Mauro Perego, Sandia National Labratories
Andrew Salinger, Sandia National Labratories
Irina Tezaur, Sandia National Labratories
Climate models are important for predicting changes in the earth system that can have consequential effects on human society. The complexity and scale of the climate system translate into major computational challenges.
The dynamics of atmosphere, ocean, land ice and sea ice, are governed by fluid flow equations, and characterized by different spatial and temporal scales and specific physical properties that need to be preserved by numerical models. This demands the use of non-trivial spatial and temporal discretizations that need to be amenable to running efficiently on emerging heterogeneous architectures.
Climate models are characterized by complex physical processes that are not fully resolved (e.g. cloud formation) and are modeled with parameterizations.
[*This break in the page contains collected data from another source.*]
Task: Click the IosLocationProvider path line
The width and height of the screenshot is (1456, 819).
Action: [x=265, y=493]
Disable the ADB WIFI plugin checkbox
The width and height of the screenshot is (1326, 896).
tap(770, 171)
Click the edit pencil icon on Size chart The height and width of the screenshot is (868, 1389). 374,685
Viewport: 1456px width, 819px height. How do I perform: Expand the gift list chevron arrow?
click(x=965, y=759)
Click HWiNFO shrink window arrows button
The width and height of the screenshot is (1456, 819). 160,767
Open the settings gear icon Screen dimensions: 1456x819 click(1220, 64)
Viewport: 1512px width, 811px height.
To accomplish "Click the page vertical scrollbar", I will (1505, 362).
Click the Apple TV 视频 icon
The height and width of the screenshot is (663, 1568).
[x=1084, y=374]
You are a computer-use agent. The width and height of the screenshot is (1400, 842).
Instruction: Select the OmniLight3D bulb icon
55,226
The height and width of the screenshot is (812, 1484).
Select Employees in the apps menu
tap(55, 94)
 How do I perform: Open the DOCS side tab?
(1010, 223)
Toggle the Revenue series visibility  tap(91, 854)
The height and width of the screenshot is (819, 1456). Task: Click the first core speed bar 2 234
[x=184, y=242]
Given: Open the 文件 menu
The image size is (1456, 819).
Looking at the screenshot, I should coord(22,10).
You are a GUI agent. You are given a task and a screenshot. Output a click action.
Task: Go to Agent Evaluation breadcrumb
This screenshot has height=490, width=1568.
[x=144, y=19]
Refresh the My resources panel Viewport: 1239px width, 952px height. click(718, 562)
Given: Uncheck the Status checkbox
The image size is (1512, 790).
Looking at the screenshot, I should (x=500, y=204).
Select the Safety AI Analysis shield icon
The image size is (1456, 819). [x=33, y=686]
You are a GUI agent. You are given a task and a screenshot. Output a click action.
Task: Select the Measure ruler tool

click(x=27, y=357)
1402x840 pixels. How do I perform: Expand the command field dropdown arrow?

Several efforts are being made to replace these parametrizations with data-driven models trained using observational or simulation data. More generally, machine learning models are being used to enhance the current models with deep learning models for improving numerical stabilization, turbulence models or for replacing parts of the climate models with inexpensive surrogates that are particularly useful for sensitivity studies and calibration.
All climate components are affected by uncertainty arising from errors in the observations and in the models, and from socioeconomic scenarios. Quantifying this uncertainty is at the same time critical and often prohibitively expensive, and the development of methods for accelerating the uncertainty quantification analysis, whether traditional or rooted in machine learning, is of the essence.
In this mini-symposium we focus on a wide variety of computational approaches for addressing problems arising in climate modeling, including advanced discretizations, high performance computing, data-driven models and uncertainty quantification.